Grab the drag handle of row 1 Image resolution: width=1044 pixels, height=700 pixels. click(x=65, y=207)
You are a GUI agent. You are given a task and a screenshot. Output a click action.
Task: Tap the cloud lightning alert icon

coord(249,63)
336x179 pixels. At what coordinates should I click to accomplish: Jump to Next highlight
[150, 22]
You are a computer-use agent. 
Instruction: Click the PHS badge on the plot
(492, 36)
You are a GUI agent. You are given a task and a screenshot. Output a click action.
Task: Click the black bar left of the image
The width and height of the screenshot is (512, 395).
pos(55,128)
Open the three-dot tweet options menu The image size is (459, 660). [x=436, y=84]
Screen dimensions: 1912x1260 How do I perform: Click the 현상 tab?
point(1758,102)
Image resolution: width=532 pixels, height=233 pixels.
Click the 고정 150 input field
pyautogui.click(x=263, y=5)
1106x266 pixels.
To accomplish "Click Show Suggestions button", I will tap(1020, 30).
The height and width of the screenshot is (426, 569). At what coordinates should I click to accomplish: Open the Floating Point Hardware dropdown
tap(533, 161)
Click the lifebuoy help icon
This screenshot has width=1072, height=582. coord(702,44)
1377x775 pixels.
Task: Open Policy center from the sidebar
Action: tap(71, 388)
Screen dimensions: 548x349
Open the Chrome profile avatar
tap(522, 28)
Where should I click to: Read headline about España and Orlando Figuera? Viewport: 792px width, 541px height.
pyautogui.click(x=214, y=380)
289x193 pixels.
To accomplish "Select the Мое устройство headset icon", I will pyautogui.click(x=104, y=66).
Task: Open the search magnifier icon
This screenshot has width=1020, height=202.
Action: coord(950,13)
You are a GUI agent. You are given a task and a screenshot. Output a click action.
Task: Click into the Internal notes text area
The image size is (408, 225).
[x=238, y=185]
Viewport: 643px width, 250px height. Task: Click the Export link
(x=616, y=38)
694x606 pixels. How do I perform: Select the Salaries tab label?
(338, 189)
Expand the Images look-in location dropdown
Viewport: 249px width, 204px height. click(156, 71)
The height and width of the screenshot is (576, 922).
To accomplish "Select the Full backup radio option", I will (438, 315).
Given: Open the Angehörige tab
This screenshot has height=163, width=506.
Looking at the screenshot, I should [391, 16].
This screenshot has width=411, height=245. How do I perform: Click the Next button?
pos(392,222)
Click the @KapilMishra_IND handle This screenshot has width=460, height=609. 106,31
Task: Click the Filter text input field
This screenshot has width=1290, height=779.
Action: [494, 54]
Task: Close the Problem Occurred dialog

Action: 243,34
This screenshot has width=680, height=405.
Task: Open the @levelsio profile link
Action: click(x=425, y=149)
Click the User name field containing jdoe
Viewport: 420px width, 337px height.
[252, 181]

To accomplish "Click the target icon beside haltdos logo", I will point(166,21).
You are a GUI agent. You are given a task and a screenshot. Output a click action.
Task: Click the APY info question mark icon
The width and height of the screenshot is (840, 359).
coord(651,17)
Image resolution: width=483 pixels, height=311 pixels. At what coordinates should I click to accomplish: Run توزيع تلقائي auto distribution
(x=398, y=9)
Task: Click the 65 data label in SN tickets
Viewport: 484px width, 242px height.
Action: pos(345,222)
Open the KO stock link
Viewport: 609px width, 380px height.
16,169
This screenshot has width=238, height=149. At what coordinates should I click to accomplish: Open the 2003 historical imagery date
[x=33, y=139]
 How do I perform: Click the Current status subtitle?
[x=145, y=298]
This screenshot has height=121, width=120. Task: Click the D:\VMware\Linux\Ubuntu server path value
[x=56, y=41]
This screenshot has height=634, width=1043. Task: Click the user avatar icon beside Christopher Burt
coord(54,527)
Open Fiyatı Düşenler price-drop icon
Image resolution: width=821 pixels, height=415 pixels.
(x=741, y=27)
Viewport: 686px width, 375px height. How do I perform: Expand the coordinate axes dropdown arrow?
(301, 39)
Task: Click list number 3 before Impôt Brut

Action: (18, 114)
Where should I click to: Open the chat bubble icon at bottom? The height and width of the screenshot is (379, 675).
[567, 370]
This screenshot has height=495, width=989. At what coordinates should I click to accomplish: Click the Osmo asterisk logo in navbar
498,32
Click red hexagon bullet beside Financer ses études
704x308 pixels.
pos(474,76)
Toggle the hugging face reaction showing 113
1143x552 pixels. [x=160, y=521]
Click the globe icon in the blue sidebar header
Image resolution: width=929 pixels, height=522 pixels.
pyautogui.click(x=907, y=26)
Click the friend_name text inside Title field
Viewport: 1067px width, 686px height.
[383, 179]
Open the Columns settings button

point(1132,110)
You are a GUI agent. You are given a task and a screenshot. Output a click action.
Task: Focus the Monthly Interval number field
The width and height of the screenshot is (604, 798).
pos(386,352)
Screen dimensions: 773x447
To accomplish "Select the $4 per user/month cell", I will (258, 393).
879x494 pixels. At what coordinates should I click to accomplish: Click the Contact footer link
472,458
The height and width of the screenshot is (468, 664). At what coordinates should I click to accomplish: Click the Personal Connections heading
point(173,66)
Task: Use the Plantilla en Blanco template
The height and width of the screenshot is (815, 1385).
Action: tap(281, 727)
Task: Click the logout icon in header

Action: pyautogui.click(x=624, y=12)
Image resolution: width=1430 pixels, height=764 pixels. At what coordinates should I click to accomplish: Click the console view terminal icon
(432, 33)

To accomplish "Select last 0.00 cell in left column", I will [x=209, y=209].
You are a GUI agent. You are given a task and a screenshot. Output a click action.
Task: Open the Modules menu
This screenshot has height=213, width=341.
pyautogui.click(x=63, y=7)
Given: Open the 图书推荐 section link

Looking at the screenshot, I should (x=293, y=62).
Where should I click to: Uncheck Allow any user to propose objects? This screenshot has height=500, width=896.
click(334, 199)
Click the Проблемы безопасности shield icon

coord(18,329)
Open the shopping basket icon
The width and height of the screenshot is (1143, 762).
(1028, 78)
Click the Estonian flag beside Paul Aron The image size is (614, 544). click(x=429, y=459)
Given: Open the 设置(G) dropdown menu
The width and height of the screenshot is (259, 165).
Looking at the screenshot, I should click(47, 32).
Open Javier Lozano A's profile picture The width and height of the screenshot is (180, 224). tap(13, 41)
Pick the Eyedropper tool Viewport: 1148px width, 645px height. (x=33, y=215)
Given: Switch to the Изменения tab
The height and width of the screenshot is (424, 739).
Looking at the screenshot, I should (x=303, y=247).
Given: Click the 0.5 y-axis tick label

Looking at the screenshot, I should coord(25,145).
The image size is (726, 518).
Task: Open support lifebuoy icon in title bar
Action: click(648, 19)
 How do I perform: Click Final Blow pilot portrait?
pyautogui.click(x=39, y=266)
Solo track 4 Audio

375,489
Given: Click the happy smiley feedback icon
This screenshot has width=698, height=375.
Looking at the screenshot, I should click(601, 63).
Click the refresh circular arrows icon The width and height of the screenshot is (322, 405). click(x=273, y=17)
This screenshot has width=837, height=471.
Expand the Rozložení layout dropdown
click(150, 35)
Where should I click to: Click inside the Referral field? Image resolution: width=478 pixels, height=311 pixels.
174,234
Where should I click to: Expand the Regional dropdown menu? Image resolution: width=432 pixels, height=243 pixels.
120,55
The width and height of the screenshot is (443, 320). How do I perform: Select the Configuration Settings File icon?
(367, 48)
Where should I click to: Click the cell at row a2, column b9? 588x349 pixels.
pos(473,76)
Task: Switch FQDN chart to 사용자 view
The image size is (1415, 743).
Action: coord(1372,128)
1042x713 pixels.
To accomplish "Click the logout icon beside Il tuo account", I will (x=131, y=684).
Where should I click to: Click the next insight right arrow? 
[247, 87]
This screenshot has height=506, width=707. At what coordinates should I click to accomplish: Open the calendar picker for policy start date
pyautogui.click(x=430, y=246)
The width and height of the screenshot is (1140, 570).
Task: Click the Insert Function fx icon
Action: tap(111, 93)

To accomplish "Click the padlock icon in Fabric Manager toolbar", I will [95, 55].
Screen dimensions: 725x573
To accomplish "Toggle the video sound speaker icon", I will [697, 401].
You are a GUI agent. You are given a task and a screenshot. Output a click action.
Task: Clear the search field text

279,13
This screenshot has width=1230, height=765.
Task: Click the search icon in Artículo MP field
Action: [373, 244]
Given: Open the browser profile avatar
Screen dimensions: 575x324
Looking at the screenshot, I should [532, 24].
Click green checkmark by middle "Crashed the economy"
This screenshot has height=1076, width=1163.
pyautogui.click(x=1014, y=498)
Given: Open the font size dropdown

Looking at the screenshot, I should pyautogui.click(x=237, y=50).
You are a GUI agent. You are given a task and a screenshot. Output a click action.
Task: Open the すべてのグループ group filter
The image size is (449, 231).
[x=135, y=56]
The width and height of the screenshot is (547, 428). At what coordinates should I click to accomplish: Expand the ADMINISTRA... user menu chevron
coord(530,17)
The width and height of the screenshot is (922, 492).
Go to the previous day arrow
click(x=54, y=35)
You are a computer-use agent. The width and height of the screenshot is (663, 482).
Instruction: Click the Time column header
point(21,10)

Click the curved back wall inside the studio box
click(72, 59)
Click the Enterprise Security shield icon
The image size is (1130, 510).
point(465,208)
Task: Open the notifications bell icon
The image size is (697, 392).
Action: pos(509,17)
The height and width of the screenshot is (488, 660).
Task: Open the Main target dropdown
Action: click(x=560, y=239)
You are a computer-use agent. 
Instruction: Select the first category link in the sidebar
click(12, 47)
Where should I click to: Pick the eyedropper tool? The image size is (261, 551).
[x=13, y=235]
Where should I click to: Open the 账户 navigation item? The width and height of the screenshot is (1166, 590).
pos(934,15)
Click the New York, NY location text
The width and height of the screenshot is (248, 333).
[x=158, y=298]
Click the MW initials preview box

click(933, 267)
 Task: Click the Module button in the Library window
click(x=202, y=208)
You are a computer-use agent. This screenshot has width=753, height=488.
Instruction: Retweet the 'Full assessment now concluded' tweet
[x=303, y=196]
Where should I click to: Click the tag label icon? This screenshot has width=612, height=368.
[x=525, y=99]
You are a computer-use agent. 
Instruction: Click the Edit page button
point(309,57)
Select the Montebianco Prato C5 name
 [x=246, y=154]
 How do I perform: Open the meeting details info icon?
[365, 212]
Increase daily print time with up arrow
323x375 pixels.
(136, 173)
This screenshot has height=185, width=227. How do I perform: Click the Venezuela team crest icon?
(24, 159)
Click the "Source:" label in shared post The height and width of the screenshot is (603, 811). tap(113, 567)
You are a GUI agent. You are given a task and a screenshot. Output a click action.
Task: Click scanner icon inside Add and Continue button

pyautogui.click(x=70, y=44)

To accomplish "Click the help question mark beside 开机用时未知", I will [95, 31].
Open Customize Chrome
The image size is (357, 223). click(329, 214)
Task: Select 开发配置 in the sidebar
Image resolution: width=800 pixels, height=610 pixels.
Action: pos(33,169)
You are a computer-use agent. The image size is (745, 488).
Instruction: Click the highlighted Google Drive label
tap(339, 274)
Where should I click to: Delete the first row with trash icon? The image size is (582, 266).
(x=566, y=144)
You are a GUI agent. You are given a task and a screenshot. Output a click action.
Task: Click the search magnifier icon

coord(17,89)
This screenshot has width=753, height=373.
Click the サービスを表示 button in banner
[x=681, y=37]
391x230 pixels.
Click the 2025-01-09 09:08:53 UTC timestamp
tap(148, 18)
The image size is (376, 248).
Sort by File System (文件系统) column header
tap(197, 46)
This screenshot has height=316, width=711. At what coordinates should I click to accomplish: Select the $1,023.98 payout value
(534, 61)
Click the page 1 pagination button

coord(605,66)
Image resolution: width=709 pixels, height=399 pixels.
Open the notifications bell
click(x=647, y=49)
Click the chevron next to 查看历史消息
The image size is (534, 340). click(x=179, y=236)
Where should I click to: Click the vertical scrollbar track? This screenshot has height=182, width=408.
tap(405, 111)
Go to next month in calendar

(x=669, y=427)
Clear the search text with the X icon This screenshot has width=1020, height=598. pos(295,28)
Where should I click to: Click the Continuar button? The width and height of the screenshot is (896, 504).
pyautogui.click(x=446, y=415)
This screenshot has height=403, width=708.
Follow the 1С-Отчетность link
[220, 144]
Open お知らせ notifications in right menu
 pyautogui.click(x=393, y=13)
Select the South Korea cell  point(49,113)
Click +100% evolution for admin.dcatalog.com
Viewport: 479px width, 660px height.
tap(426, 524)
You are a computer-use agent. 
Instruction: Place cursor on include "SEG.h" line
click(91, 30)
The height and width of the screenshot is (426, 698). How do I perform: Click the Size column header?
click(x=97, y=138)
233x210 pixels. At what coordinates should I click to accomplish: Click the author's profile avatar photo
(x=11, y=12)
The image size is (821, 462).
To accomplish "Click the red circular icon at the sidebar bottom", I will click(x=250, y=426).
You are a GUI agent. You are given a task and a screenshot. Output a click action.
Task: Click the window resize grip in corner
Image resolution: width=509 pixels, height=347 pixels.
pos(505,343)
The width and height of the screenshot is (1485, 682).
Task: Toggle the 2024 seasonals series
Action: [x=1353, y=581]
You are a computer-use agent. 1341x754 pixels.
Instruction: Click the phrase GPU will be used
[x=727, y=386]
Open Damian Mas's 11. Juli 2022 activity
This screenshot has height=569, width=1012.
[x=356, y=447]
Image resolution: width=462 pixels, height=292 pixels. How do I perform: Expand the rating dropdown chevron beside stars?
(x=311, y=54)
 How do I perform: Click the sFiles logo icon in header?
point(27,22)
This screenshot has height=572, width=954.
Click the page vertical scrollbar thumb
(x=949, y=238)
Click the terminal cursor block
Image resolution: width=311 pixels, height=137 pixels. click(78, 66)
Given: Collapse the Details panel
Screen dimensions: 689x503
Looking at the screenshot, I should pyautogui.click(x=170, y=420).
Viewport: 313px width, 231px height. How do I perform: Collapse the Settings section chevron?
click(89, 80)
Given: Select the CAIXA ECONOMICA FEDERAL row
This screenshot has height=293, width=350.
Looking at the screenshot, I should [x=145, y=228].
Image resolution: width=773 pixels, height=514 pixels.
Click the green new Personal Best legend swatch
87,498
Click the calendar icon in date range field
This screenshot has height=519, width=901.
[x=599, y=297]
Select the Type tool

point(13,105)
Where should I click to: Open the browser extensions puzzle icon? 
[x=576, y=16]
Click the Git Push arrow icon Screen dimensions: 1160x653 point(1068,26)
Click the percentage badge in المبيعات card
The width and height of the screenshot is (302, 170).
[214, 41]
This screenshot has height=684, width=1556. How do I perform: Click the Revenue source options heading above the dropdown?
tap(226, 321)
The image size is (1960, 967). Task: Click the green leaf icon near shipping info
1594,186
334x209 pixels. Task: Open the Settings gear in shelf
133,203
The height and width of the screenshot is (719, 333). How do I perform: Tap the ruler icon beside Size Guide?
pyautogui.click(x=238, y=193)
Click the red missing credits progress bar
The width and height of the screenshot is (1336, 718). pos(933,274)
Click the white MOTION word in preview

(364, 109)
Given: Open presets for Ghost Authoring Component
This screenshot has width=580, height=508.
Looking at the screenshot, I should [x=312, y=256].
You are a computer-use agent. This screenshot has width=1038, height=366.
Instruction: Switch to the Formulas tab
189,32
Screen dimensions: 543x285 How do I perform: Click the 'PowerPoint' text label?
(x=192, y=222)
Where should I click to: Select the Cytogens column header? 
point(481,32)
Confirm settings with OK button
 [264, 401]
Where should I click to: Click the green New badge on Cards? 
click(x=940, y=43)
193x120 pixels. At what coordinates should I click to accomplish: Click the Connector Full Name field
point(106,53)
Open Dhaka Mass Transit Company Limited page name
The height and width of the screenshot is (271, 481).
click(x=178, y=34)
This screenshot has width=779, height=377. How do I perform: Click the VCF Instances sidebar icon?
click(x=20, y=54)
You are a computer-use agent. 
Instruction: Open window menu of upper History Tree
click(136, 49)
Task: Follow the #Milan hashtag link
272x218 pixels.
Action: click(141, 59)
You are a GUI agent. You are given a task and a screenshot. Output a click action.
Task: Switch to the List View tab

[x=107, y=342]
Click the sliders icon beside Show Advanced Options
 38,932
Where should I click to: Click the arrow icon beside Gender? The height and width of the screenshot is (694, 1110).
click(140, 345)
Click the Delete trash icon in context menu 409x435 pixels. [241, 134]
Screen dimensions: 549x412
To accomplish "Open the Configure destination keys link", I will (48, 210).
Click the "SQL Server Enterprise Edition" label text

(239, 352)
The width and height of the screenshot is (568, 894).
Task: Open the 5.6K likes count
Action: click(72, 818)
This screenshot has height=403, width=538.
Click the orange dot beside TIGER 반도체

◆ ◆ ◆ ◆ ◆ ◆ ◆

## [Assigned task]
Reproduce the lines of the entries above from the one with "Clear the search text" to the one with "You are a computer-use agent. 1341x754", both included, exactly and without any other line.

## [Solution for this problem]
Clear the search text with the X icon This screenshot has width=1020, height=598. pos(295,28)
Where should I click to: Click the Continuar button? The width and height of the screenshot is (896, 504).
pyautogui.click(x=446, y=415)
This screenshot has height=403, width=708.
Follow the 1С-Отчетность link
[220, 144]
Open お知らせ notifications in right menu
 pyautogui.click(x=393, y=13)
Select the South Korea cell  point(49,113)
Click +100% evolution for admin.dcatalog.com
Viewport: 479px width, 660px height.
tap(426, 524)
You are a computer-use agent. 
Instruction: Place cursor on include "SEG.h" line
click(91, 30)
The height and width of the screenshot is (426, 698). How do I perform: Click the Size column header?
click(x=97, y=138)
233x210 pixels. At what coordinates should I click to accomplish: Click the author's profile avatar photo
(x=11, y=12)
The image size is (821, 462).
To accomplish "Click the red circular icon at the sidebar bottom", I will click(x=250, y=426).
You are a GUI agent. You are given a task and a screenshot. Output a click action.
Task: Click the window resize grip in corner
Image resolution: width=509 pixels, height=347 pixels.
pos(505,343)
The width and height of the screenshot is (1485, 682).
Task: Toggle the 2024 seasonals series
Action: [x=1353, y=581]
You are a computer-use agent. 1341x754 pixels.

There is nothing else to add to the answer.